Droplet First and Second Consecutive Impacts and Droplet–Droplet Collision on a Hot Surface in the Film Boiling Region

[+] Author and Article Information
E. Kompinsky

Department of Mechanical Engineering,
Ben-Gurion University of the Negev,
Beer-Sheva 8410501, Israel
e-mail: eitank44@gmail.com

E. Sher

Faculty of Aerospace Engineering,
Technion—Israel Institute of Technology,
Haifa 3200003, Israel

1Corresponding author.

Contributed by the Heat Transfer Division of ASME for publication in the JOURNAL OF HEAT TRANSFER. Manuscript received April 26, 2014; final manuscript received February 1, 2015; published online February 25, 2015. Assoc. Editor: Sujoy Kumar Saha.

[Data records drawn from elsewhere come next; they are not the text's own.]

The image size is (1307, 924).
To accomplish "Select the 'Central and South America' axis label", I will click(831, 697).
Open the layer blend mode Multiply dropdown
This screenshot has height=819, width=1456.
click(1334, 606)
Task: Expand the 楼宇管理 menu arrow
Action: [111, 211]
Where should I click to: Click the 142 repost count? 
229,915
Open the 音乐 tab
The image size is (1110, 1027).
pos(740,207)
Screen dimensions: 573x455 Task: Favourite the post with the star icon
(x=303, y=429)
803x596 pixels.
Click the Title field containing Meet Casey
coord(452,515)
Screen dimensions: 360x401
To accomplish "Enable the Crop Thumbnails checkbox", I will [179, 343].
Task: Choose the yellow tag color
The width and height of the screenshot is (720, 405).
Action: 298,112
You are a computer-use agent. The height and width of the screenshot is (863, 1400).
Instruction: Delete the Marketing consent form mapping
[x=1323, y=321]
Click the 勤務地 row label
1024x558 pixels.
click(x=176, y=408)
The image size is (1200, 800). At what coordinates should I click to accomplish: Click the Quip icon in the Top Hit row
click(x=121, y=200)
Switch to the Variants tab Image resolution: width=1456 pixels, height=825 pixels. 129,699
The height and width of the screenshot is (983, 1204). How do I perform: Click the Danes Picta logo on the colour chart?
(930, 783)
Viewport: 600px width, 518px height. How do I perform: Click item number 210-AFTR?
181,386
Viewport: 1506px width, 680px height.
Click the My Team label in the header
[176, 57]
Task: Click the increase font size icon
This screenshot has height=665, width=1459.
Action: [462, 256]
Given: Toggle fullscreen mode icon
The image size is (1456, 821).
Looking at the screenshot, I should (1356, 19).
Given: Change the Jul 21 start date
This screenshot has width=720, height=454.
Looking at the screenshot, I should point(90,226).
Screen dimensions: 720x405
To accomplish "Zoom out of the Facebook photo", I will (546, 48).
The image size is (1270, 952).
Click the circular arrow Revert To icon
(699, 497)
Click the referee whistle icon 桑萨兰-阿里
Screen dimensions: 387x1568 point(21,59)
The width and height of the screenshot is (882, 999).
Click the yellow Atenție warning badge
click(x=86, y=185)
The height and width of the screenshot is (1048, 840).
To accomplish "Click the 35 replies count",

J. Heat Transfer 137(5), 051503 (May 01, 2015) (13 pages) Paper No: HT-14-1244; doi: 10.1115/1.4029743 History: Received April 26, 2014; Revised February 01, 2015; Online February 25, 2015

We studied experimentally the behavior of a single cold water droplet that falls onto a hot horizontal flat solid surface in the film boiling region. We found that when the droplet hits the surface (for the first time), three different regimes may occur. These regimes depend on the ratio of fluid's inertia and its surface tension (the Weber number, indicated as We) and on the surface temperature. For relatively low We numbers or surface temperatures, the droplet completely bounces back from the surface and no breakup occurs. For intermediate We numbers or surface temperatures, the spreading stage is faster and the droplet undergoes spreading and partial recession before it breaks up into bouncing small secondary droplets that leap inward and successively coalesce above the surface to form a single droplet once again. For high We numbers or surface temperatures, the spreading velocity is higher, the contact area with the surface is greater, and the liquid film thickness is smaller. Thus, during the expansion of the spreading stage, the droplet breaks up into bouncing small secondary droplets that uninterruptedly leap outward and travel independently. We also present the limiting conditions differentiating between the different behaviors found. This work shows droplet film boiling behaviors that are essentially different than droplet levitation on top of a thin vapor layer, as mainly assumed in theoretical models. We also observed that when a droplet hits the surface for the second, consecutive time (and on), the droplet behaves somewhat differently due to its preheating, very low impact velocity, different shape, spin, orientation, and the surface temperature. At the second impact on the surface (and on), the droplet can continue its bounce in a unique and different manner than in the first impact or it can explode violently to small secondary droplets. Both are unique and differentiating mainly by the droplet's shape and orientation at the exact moment of impact on the surface. Additionally, a rare and unique view of droplet–droplet collision during film boiling is presented. This type of collision behaves in a different way than other droplet–droplet collisions and compared to the adiabatic case of droplet–droplet collision on a nonheated surface. The behaviors found, presented, and discussed in this study change our view of the droplet–surface and droplet–droplet interactions that occur in spray cooling in the film boiling region.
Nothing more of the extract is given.